> ABOUT THIS EXERCISE: Reproduce all entries precisely, down to the last character.

> RECORDS FOR THIS TASK:

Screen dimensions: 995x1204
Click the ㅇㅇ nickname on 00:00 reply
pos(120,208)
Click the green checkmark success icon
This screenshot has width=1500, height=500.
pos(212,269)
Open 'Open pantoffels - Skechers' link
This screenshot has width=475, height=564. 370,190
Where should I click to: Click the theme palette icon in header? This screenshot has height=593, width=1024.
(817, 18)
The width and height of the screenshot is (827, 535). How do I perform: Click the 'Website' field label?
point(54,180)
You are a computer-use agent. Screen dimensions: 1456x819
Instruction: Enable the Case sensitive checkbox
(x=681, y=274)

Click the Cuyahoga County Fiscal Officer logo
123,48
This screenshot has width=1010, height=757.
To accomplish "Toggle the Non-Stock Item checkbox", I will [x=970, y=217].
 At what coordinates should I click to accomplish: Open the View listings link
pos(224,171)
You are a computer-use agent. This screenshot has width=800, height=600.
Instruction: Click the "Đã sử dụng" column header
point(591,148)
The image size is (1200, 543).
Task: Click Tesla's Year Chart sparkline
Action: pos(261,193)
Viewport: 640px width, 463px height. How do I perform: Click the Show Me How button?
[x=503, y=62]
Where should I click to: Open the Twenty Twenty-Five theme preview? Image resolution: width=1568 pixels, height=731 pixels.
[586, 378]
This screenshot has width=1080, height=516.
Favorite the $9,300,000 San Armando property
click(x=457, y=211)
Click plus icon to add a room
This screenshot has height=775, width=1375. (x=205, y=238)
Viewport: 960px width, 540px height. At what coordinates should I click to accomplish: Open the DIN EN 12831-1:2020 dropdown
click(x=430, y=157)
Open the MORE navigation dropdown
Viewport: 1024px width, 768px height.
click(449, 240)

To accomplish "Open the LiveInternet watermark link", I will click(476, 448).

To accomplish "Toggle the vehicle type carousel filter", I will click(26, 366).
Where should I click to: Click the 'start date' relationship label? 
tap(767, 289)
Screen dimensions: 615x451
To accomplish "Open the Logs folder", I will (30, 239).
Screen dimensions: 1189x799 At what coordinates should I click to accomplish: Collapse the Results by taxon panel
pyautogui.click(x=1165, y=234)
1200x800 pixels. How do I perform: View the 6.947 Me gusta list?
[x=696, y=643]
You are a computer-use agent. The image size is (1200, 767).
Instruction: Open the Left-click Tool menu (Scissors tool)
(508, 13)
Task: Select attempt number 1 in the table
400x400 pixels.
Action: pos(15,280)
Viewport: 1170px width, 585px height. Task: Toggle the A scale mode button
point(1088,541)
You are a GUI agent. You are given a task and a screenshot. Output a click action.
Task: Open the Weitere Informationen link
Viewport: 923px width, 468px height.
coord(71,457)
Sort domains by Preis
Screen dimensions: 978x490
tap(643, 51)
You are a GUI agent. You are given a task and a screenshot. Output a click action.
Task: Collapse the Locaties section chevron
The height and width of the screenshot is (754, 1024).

> EXERCISE ANSWER:
Screen dimensions: 995x1204
Click the ㅇㅇ nickname on 00:00 reply
pos(120,208)
Click the green checkmark success icon
This screenshot has width=1500, height=500.
pos(212,269)
Open 'Open pantoffels - Skechers' link
This screenshot has width=475, height=564. 370,190
Where should I click to: Click the theme palette icon in header? This screenshot has height=593, width=1024.
(817, 18)
The width and height of the screenshot is (827, 535). How do I perform: Click the 'Website' field label?
point(54,180)
You are a computer-use agent. Screen dimensions: 1456x819
Instruction: Enable the Case sensitive checkbox
(x=681, y=274)

Click the Cuyahoga County Fiscal Officer logo
123,48
This screenshot has width=1010, height=757.
To accomplish "Toggle the Non-Stock Item checkbox", I will [x=970, y=217].
 At what coordinates should I click to accomplish: Open the View listings link
pos(224,171)
You are a computer-use agent. This screenshot has width=800, height=600.
Instruction: Click the "Đã sử dụng" column header
point(591,148)
The image size is (1200, 543).
Task: Click Tesla's Year Chart sparkline
Action: pos(261,193)
Viewport: 640px width, 463px height. How do I perform: Click the Show Me How button?
[x=503, y=62]
Where should I click to: Open the Twenty Twenty-Five theme preview? Image resolution: width=1568 pixels, height=731 pixels.
[586, 378]
This screenshot has width=1080, height=516.
Favorite the $9,300,000 San Armando property
click(x=457, y=211)
Click plus icon to add a room
This screenshot has height=775, width=1375. (x=205, y=238)
Viewport: 960px width, 540px height. At what coordinates should I click to accomplish: Open the DIN EN 12831-1:2020 dropdown
click(x=430, y=157)
Open the MORE navigation dropdown
Viewport: 1024px width, 768px height.
click(449, 240)

To accomplish "Open the LiveInternet watermark link", I will click(476, 448).

To accomplish "Toggle the vehicle type carousel filter", I will click(26, 366).
Where should I click to: Click the 'start date' relationship label? 
tap(767, 289)
Screen dimensions: 615x451
To accomplish "Open the Logs folder", I will (30, 239).
Screen dimensions: 1189x799 At what coordinates should I click to accomplish: Collapse the Results by taxon panel
pyautogui.click(x=1165, y=234)
1200x800 pixels. How do I perform: View the 6.947 Me gusta list?
[x=696, y=643]
You are a computer-use agent. The image size is (1200, 767).
Instruction: Open the Left-click Tool menu (Scissors tool)
(508, 13)
Task: Select attempt number 1 in the table
400x400 pixels.
Action: pos(15,280)
Viewport: 1170px width, 585px height. Task: Toggle the A scale mode button
point(1088,541)
You are a GUI agent. You are given a task and a screenshot. Output a click action.
Task: Open the Weitere Informationen link
Viewport: 923px width, 468px height.
coord(71,457)
Sort domains by Preis
Screen dimensions: 978x490
tap(643, 51)
You are a GUI agent. You are given a task and a screenshot. Output a click action.
Task: Collapse the Locaties section chevron
The height and width of the screenshot is (754, 1024).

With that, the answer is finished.